Deus é justo, filhos! A pessoa pode se esconder dentro das paredes de sua casa. Mas não se esconde diante da justiça de Deus. Deus é muito justo! A fé move, a fé cura, mas a pessoa precisa acreditar piamente.

Então, não viva de migalhas. Viva o Céu! Abrace o Céu! Abrace o Santo Rosário em sua vida, pois faz com que ela esteja sendo abençoada pelo Espírito Santo de Deus.

As palavras do Anjo foram conduzidas pelo Espírito Santo. Em cada Ave Maria, em cada Pai Nosso, vocês recebem o Espírito Santo na vida de vocês. Por isso, o mundo precisa orar! Se o mundo está nas trevas, é a luz do Espírito Santo que vai curar e santificar o mundo.

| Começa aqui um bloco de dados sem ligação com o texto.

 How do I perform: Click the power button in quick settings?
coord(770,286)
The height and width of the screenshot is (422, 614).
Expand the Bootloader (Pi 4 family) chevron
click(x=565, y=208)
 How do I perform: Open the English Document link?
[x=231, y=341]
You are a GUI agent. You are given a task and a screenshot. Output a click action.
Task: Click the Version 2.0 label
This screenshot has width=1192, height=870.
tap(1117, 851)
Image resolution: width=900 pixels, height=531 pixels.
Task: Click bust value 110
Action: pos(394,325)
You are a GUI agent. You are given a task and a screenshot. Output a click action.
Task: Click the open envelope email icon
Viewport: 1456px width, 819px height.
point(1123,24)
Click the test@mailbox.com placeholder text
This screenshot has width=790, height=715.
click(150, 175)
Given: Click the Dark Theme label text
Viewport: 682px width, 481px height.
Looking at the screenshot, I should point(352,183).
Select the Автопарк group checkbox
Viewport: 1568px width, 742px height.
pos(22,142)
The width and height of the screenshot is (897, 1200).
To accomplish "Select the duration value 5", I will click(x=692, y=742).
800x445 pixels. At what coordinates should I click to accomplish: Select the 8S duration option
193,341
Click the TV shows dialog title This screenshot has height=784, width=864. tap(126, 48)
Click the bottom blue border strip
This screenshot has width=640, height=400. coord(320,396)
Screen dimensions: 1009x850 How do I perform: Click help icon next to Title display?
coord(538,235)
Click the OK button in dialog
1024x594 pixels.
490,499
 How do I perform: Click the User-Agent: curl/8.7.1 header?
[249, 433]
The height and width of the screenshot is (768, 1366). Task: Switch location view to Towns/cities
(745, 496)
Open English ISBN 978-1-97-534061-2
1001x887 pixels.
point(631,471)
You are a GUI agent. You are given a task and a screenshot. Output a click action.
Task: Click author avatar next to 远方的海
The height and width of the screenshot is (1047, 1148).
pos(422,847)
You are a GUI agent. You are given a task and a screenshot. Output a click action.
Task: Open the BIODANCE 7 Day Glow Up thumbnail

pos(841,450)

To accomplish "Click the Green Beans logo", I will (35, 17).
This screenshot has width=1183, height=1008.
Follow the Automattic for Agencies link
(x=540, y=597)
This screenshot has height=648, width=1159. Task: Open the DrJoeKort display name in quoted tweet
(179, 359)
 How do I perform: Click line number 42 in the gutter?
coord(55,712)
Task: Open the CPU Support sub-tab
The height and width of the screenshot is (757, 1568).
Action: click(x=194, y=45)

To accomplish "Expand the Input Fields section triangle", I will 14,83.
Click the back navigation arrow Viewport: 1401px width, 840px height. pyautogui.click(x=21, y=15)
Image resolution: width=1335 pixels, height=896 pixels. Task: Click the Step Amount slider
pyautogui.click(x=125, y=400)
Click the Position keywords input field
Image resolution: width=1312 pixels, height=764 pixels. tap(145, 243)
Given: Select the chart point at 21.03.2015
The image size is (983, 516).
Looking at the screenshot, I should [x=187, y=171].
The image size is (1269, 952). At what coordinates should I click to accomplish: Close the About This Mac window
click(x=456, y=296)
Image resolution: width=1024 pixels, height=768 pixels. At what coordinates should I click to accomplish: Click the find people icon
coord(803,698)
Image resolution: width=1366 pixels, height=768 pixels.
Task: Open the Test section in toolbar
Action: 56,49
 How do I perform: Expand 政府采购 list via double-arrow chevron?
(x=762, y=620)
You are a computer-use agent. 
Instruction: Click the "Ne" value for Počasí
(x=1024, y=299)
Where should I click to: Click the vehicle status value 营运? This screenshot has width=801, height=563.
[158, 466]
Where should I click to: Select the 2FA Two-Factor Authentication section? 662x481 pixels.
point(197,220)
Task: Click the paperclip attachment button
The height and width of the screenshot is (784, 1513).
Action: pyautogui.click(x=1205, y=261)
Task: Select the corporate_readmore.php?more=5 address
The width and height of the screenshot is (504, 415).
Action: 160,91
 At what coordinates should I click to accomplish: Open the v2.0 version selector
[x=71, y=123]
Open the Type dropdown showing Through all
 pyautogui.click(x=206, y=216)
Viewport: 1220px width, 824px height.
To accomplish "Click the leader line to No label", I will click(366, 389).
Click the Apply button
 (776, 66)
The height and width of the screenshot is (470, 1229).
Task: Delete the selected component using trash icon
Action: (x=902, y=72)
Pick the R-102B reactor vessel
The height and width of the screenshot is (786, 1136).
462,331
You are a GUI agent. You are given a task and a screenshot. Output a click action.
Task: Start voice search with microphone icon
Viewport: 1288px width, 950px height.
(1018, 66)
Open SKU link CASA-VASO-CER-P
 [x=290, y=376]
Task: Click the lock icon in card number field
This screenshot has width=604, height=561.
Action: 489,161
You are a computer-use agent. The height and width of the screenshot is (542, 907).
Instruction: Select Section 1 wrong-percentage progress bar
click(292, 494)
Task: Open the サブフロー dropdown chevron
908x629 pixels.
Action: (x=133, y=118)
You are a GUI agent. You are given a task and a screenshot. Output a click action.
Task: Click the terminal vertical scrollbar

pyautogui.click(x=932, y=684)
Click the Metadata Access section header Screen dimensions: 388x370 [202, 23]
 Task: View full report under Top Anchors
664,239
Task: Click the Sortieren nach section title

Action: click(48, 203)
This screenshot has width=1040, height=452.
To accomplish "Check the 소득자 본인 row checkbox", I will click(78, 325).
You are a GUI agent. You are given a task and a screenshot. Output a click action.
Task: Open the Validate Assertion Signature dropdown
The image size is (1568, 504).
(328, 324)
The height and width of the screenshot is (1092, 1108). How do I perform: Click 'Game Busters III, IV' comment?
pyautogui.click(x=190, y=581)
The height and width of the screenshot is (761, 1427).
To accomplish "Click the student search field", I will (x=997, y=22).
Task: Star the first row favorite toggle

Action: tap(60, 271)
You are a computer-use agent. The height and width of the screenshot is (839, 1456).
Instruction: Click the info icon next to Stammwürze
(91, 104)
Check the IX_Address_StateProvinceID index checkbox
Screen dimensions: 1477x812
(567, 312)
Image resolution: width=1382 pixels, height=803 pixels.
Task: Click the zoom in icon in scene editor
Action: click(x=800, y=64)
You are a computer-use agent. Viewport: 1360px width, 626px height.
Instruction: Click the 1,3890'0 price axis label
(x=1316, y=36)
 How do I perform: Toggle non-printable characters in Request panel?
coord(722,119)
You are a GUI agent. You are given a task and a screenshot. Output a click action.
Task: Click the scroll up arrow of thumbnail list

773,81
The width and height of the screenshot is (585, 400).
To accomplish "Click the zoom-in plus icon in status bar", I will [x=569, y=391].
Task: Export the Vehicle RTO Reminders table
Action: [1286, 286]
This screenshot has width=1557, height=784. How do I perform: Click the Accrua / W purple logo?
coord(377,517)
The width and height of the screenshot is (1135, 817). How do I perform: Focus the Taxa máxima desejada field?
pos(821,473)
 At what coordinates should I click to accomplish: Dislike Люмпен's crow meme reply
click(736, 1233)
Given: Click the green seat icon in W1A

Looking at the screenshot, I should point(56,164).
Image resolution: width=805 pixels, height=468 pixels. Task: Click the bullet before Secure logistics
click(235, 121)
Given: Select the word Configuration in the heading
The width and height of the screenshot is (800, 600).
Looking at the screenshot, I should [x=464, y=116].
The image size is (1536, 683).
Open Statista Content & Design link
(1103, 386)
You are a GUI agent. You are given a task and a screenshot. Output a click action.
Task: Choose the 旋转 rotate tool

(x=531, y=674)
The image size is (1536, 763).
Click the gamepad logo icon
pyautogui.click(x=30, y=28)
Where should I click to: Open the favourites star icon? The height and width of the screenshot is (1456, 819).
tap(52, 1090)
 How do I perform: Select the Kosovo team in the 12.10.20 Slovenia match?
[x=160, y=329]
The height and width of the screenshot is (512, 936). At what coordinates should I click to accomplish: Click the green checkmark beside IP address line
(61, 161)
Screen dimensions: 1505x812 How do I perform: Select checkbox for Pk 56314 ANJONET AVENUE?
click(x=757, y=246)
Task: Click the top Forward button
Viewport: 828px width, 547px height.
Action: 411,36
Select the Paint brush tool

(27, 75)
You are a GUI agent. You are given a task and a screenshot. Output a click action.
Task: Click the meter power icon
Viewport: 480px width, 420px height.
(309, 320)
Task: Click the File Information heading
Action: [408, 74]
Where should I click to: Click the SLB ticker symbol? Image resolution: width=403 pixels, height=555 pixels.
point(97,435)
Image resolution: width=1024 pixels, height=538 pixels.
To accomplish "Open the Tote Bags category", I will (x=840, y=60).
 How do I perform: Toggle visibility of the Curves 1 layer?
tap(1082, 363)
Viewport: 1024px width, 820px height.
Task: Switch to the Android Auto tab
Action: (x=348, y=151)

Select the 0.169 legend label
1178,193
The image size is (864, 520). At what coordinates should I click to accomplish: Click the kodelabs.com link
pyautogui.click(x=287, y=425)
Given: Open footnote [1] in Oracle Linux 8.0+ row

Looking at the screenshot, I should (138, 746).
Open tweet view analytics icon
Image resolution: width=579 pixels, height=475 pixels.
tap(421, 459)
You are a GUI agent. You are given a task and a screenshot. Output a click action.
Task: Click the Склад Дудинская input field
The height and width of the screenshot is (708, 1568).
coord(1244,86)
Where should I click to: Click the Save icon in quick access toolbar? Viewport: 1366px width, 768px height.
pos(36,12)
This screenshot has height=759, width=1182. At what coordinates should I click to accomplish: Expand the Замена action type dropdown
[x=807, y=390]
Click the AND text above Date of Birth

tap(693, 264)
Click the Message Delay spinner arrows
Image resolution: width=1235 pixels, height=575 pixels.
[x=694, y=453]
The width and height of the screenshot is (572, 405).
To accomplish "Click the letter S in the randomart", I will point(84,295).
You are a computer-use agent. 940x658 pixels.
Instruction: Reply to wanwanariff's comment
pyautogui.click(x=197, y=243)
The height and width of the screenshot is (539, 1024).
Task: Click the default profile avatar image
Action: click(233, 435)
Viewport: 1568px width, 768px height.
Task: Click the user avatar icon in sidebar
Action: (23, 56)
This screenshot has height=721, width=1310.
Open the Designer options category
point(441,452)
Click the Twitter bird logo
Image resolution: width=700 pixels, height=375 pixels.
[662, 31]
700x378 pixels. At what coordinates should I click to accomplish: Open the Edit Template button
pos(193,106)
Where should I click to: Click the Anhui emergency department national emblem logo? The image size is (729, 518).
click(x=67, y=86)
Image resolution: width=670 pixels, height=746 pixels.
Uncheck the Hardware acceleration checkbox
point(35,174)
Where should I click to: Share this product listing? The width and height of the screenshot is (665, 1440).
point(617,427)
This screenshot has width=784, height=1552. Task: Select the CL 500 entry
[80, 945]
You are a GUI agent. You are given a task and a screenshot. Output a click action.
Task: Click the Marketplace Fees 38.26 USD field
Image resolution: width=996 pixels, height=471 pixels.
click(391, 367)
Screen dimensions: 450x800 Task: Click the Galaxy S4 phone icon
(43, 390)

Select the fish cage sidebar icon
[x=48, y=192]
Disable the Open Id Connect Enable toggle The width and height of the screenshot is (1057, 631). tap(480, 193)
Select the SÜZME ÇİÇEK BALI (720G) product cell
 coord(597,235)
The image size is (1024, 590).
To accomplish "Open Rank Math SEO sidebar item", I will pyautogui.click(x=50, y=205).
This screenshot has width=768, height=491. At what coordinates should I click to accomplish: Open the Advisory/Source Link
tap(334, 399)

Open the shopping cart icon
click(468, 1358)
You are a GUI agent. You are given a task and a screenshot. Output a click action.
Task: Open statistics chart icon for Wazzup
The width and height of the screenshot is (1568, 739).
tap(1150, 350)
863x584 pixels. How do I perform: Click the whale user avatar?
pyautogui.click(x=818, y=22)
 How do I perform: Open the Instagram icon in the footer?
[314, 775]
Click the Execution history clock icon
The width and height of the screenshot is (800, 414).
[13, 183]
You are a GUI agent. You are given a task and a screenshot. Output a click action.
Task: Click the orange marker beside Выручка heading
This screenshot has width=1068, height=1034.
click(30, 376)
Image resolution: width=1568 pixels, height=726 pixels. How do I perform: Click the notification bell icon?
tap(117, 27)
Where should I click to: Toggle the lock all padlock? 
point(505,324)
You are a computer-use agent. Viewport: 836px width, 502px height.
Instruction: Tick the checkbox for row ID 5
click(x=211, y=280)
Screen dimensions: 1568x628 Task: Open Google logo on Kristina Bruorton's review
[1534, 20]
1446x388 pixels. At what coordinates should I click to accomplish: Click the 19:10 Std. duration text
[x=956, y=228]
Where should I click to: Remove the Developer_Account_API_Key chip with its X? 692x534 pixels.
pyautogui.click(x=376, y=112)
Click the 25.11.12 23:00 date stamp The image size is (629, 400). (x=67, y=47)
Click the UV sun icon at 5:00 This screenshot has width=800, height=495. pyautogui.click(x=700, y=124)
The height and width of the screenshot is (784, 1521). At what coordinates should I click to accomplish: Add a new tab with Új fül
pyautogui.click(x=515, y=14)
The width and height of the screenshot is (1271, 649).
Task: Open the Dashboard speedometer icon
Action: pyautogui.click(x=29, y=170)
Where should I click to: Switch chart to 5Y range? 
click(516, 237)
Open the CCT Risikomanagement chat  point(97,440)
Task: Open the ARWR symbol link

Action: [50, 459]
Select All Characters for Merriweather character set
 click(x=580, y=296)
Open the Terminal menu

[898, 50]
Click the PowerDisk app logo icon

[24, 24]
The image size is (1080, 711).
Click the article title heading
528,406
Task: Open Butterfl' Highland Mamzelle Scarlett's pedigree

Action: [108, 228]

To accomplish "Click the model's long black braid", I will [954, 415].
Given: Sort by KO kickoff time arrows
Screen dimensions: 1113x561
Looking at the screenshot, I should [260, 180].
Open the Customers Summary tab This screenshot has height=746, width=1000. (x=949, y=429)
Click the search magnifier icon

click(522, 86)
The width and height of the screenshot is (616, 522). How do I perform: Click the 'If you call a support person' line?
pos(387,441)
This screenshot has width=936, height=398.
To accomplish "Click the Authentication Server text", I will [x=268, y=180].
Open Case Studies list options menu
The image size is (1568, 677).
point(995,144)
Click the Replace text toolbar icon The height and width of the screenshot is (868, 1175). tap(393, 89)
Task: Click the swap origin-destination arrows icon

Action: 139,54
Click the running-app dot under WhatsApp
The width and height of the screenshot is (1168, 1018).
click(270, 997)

Com grande carinho e amor, eu quero, neste momento, dar-lhes a bênção.

Neste momento, Nossa Senhora abençoa a todos, enquanto cantam: “Dai-nos a bênção...”

Queridos filhos!

Abençoei com carinho aos romeiros, às comunidades aqui presentes. Jesus está aqui presente com suavidade. Vocês podem sentir a suavidade desta brisa mansa. Jesus está lhes curando. Ele está dizendo: “Eu estou aqui para acalmar essa tempestade que está sobre o Brasil e sobre o mundo inteiro”. Sinta essa presença porque foi Ele quem trouxe você até aqui. O primeiro chamado é dEle. E, vocês foram fiéis ao chamado de Jesus. Sintam essa paz. Levem essa paz para suas comunidades, que tantas vezes vivem em guerra por falta de paz, por falta de amor. Isso porque falta oração.

Quando a pessoa ora, ela vive aquilo que Deus quer dela. Vive a santidade, vive o amor, vive o perdão, vive a caridade e vive imensamente feliz.

Parabenizo aos aniversariantes. Que Deus os abençoe e proteja. Que o Santo Anjo que guarda cada um de vocês dê proteção às suas famílias. As flores foram abençoadas para a cura e libertação para todos os doentes do corpo e da alma – principalmente da alma. Como nos falou Jesus, o maior doente é aquele que não tem paz, aquele que não tem Deus em sua vida.

Que todos permaneçam unidos à Santíssima Trindade, ao Pai, ao Filho e ao Divino Espírito Santo.

Eis aqui a Serva do Senhor, a Mãe do Santo Rosário. Eis que o Senhor me chama!